ActionAid è devastata e indignata nell’apprendere che Mohammad Ahmad Abu Marshood, ingegnere e coordinatore dei progetti presso
Al Awda Hospital – partner di ActionAid – è stato ucciso dalle forze israeliane insieme a molti membri della sua famiglia, tra cui sua moglie incinta, mentre altri sono ancora intrappolati sotto le macerie.

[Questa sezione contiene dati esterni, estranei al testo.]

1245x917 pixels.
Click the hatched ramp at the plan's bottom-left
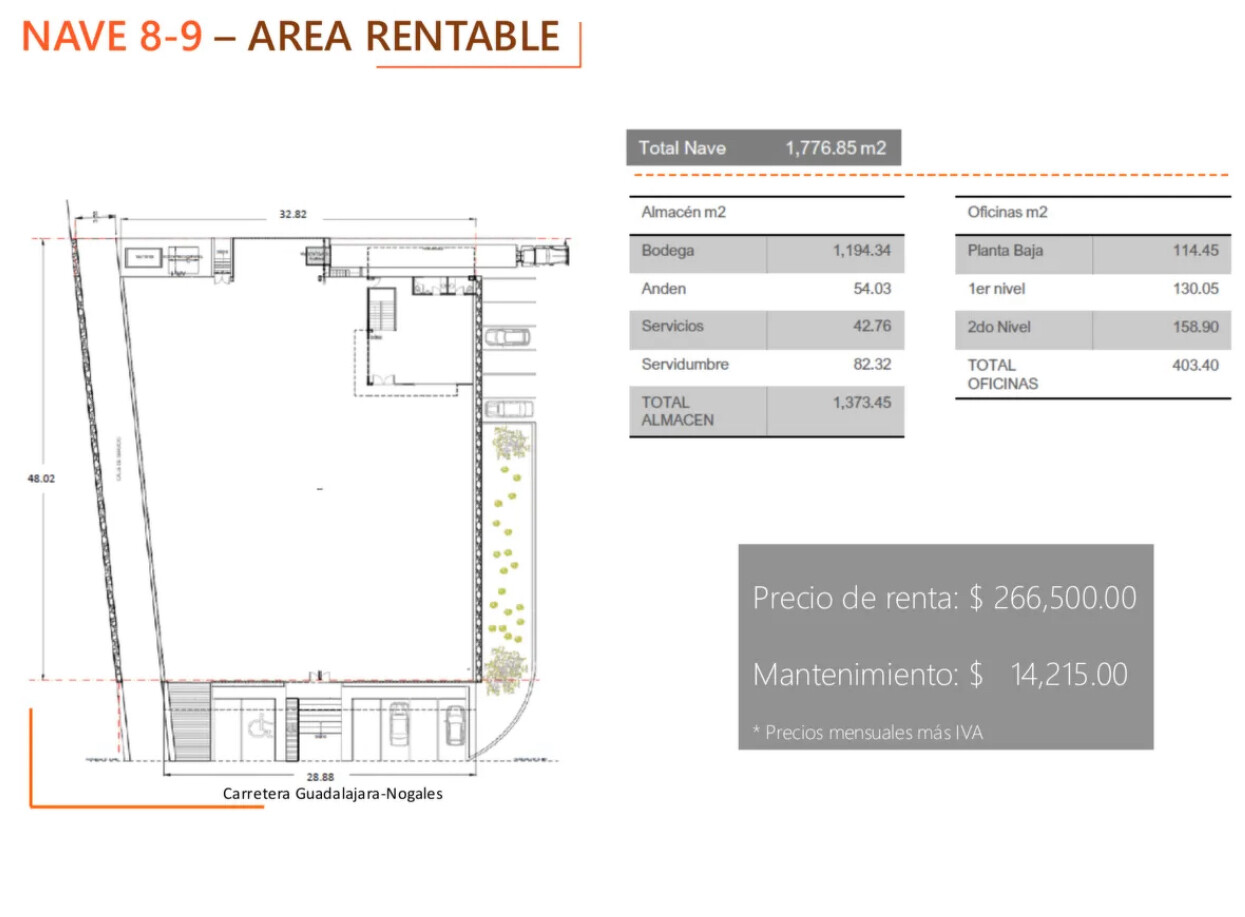(187, 722)
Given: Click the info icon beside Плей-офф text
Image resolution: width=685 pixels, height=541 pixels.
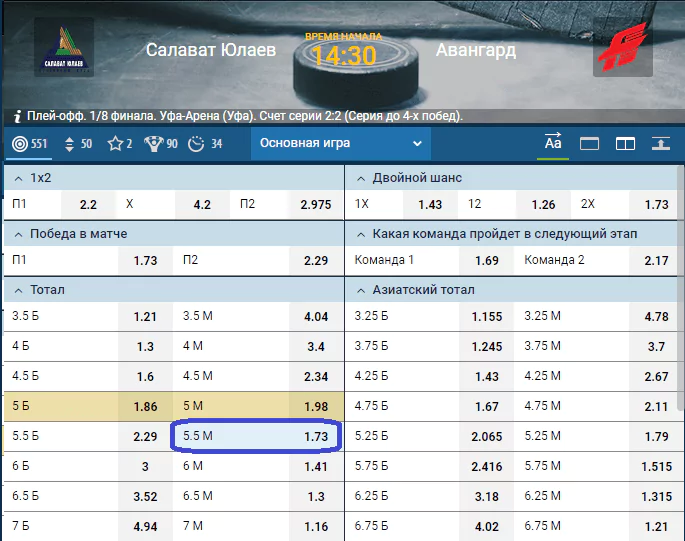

La sua uccisione rientra in un massacro di oltre 400 persone, tra cui molti bambini, che hanno perso la vita a causa dei recenti attacchi aerei israeliani, che hanno infranto il cessate il fuoco durato due mesi e colpito indiscriminatamente i civili e strutture
sanitarie. Dopo quasi tre settimane di blocco totale, i medici stanno esaurendo le forniture necessarie per salvare vite umane. Con
cibo, acqua, medicine e carburante tagliati, le équipe mediche sono costrette a prendere
decisioni impensabili su chi curare e chi lasciare morire – tutto ciò mentre le famiglie osservano il Ramadan,
digiunando tutto il giorno senza alcuna certezza di un pasto, acqua pulita o cure mediche in caso di malattia.
Nel frattempo, Israele ha emesso nuovi ordini di evacuazione nell’area est di Gaza, che includono
tre centri di assistenza sanitaria primaria e un ospedale da campo, alimentando i timori di un’ulteriore escalation e costringendo le famiglie – molte delle quali già sfollate numerose volte – a fuggire ancora una volta,
senza nessun posto sicuro dove andare.
Il dottor Mohammed Salha, direttore ad interim dell’ospedale Al-Awda, ha descritto la devastazione in un messaggio vocale condiviso con ActionAid dopo gli attacchi aerei di ieri:
“Le forze di occupazione israeliane sono tornate a bombardare Gaza. Abbiamo anche perso uno dei nostri membri del team, l’ingegnere Mohammad Marshood, che lavorava nel coordinamento e nella gestione dei progetti. Siamo profondamente addolorati per questa
perdita, ma qui all’ospedale Al-Awda continuiamo a fornire i nostri servizi alla popolazione. Non sappiamo davvero cosa accadrà in futuro, nei prossimi giorni. Speriamo che tutto questo finisca presto”.
Questa straziante perdita è l’ennesimo esempio del palese disprezzo dell’esercito israeliano per le vite dei civili e del suo inquietante schema di attacchi contro ospedali e operatori sanitari.
Gli ospedali dovrebbero essere luoghi di cura, non di orrore. La comunità internazionale
deve agire subìto per fermare questi attacchi, far rispettare il cessate il fuoco, garantire il rilascio totale degli ostaggi e
assicurare l’immediato afflusso di aiuti salvavita.